This work challenges the prevailing assumption that video generation models perform temporal modeling through frame-to-frame sequential reasoning. Instead, it demonstrates that inference unfolds along the denoising steps of the diffusion process, revealing a “Chain-of-Steps” mechanism: the model explores multiple plausible solutions in early denoising stages and gradually converges in later steps, exhibiting reasoning-like behaviors such as working memory, self-correction, and perceptual anticipation. Through training-free analyses—including qualitative inspection, targeted probing, and latent trajectory integration—the study uncovers functional stratification within Diffusion Transformers. Leveraging these insights, a latent-space ensemble strategy substantially enhances inference performance, offering a novel perspective on the dynamic reasoning mechanisms underlying video generative models.

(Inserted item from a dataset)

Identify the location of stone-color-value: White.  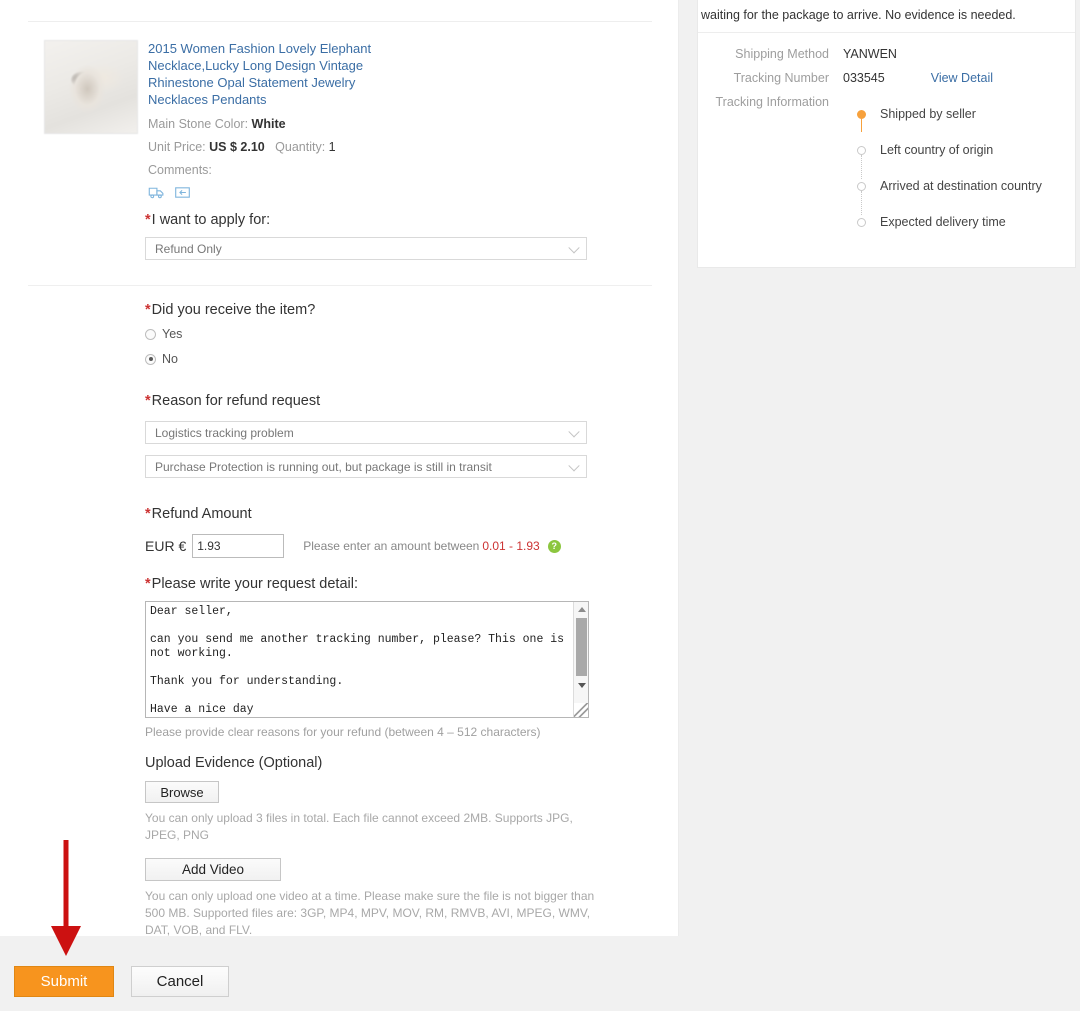
(268, 124).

Recent advances in video generation have revealed an unexpected phenomenon: diffusion-based video models exhibit non-trivial reasoning capabilities. Prior work attributes this to a Chain-of-Frames (CoF) mechanism, where reasoning is assumed to unfold sequentially across video frames. In this work, we challenge this assumption and uncover a fundamentally different mechanism. We show that reasoning in video models instead primarily emerges along the diffusion denoising steps. Through qualitative analysis and targeted probing experiments, we find that models explore multiple candidate solutions in early denoising steps and progressively converge to a final answer, a process we term Chain-of-Steps (CoS). Beyond this core mechanism, we identify several emergent reasoning behaviors critical to model performance: (1) working memory, enabling persistent reference; (2) self-correction and enhancement, allowing recovery from incorrect intermediate solutions; and (3) perception before action, where early steps establish semantic grounding and later steps perform structured manipulation. During a diffusion step, we further uncover self-evolved functional specialization within Diffusion Transformers, where early layers encode dense perceptual structure, middle layers execute reasoning, and later layers consolidate latent representations. Motivated by these insights, we present a simple training-free strategy as a proof-of-concept, demonstrating how reasoning can be improved by ensembling latent trajectories from identical models with different random seeds. Overall, our work provides a systematic understanding of how reasoning emerges in video generation models, offering a foundation to guide future research in better exploiting the inherent reasoning dynamics of video models as a new substrate for intelligence.